The Lord is King, let the heavens ring!
God reigns, let the earth be glad!

What an appropriate hymn to sing on Easter Sunday!

So let us resolve to put to death in the power of the Spirit all that is within us that corrupts and dehumanizes us. This is not an easy thing to do and we are promised that we will suffer as a result of our new way of living because it reminds the world that its ways are corrupt and evil, and the world will try to whack us because of that. But think of it this way. Remember that our trials and tribulations for the Lord’s sake remind us that we are preparing to live in God’s new world when it comes in full, with it’s promise of new bodily life and perfect truth and beauty, where suffering, sorrow, and death are no more. May we therefore resolve to embrace our Easter hope and live faithfully to Christ, precisely because we are resurrection people who have Good News to share with God’s hurting and suffering world. To be sure, our faithfulness will not always bear immediate or even tangible results. That’s where faith comes in. But we are promised that to pattern our lives after our crucified and risen Lord ensures that resurrection is our future, not death. Let that hope sustain us as we attempt to live faithfully to our Lord.

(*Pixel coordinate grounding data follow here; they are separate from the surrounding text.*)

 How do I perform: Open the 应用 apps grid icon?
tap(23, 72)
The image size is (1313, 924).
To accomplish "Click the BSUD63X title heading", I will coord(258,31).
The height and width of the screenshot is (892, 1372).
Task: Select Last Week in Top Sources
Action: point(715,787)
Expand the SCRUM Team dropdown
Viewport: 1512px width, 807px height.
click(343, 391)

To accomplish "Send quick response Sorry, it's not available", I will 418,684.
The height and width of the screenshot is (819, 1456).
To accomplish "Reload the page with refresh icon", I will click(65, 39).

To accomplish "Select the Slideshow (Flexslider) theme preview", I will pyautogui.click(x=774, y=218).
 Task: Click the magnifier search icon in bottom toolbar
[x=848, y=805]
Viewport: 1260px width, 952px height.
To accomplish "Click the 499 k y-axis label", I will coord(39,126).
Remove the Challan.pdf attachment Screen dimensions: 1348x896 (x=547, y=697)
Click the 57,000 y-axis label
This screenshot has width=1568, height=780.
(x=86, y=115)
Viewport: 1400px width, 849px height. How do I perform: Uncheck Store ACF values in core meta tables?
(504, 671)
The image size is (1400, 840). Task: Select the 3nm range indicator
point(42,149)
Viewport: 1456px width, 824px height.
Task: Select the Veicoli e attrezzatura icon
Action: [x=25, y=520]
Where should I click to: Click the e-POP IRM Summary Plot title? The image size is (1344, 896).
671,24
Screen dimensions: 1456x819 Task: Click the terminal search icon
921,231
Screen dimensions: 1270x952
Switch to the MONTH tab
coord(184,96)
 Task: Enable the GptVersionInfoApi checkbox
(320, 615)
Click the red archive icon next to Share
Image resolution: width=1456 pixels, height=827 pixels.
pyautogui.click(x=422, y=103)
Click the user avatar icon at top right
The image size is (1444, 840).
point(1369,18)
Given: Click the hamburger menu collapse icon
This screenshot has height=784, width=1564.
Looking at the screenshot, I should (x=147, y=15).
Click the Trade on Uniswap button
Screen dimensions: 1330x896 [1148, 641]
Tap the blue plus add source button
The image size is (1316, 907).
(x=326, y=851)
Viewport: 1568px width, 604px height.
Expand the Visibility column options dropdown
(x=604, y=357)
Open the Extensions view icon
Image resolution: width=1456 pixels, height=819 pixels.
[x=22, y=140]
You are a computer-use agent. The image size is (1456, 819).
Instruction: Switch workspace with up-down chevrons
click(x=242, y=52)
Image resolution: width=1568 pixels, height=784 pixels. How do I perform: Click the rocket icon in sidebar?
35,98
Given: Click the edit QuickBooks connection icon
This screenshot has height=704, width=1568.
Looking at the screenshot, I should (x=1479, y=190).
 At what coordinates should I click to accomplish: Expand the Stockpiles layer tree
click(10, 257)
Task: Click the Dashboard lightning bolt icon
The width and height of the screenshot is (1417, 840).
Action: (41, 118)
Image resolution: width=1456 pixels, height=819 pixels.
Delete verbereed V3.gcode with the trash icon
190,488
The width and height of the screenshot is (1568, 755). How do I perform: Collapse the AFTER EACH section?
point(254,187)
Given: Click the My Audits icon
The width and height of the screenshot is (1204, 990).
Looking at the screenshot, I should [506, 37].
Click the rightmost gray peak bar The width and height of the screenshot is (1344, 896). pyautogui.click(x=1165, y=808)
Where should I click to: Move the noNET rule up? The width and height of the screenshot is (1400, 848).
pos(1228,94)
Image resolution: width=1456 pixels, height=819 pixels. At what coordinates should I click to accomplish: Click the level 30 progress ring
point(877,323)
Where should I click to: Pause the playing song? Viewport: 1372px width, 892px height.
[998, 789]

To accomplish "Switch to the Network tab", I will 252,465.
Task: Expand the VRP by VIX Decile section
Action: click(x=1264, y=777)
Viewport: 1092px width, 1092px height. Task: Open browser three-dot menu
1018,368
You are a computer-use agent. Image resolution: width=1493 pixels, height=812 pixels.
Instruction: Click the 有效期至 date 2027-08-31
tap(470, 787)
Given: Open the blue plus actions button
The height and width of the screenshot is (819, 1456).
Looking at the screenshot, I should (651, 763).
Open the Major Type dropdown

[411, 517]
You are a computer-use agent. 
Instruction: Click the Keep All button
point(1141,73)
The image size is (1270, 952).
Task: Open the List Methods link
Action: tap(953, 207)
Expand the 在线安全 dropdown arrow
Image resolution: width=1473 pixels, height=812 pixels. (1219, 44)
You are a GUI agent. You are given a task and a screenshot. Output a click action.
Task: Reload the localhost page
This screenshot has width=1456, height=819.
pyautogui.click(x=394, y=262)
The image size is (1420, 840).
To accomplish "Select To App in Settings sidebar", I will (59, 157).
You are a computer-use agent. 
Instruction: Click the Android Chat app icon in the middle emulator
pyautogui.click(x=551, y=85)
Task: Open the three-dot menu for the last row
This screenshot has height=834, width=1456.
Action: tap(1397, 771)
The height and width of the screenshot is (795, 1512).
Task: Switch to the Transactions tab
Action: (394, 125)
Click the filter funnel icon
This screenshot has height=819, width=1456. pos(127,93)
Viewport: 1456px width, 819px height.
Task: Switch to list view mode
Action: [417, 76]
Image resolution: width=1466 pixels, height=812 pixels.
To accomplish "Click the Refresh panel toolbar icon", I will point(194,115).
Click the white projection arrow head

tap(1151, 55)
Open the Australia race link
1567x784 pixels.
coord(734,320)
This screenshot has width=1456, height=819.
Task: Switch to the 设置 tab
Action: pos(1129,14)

In closing, this is why we must celebrate and party like it is the eschaton (end times) during these next 50 days of Easter and this is my charge to you this morning. What are ways we can celebrate God’s victory over evil, sin, and death and announce to the world that God’s new creation has been launched? How can we be signs of God’s new creation with an unmistakable and infectious joy? Most of us did Lent pretty well and that is to be commended. But this is Eastertide, the 50 days where we celebrate the beginning of God’s new world and our part in it, both now and in the future! How can we let other people in on the Good News so that they might stop and ask us why we do what we do and why we are so doggone happy in doing it. Whatever that looks like—and we need to have an ongoing conversation about this—let us do it with joy, hope, faith, and power, the power of people who have been healed and redeemed and called to be with Jesus in this world and the new world to come. During this Eastertide, therefore, let us live and work and speak as people who know unmistakably that we have Good News, not only for our sake but also for the sake of the world, now and for all eternity. To him be honor, praise, and glory forever and ever. Alleluia! Christ is risen! The Lord is risen indeed! Alleluia!

In the name of God: the Father, the Son, and the Holy Spirit. Amen.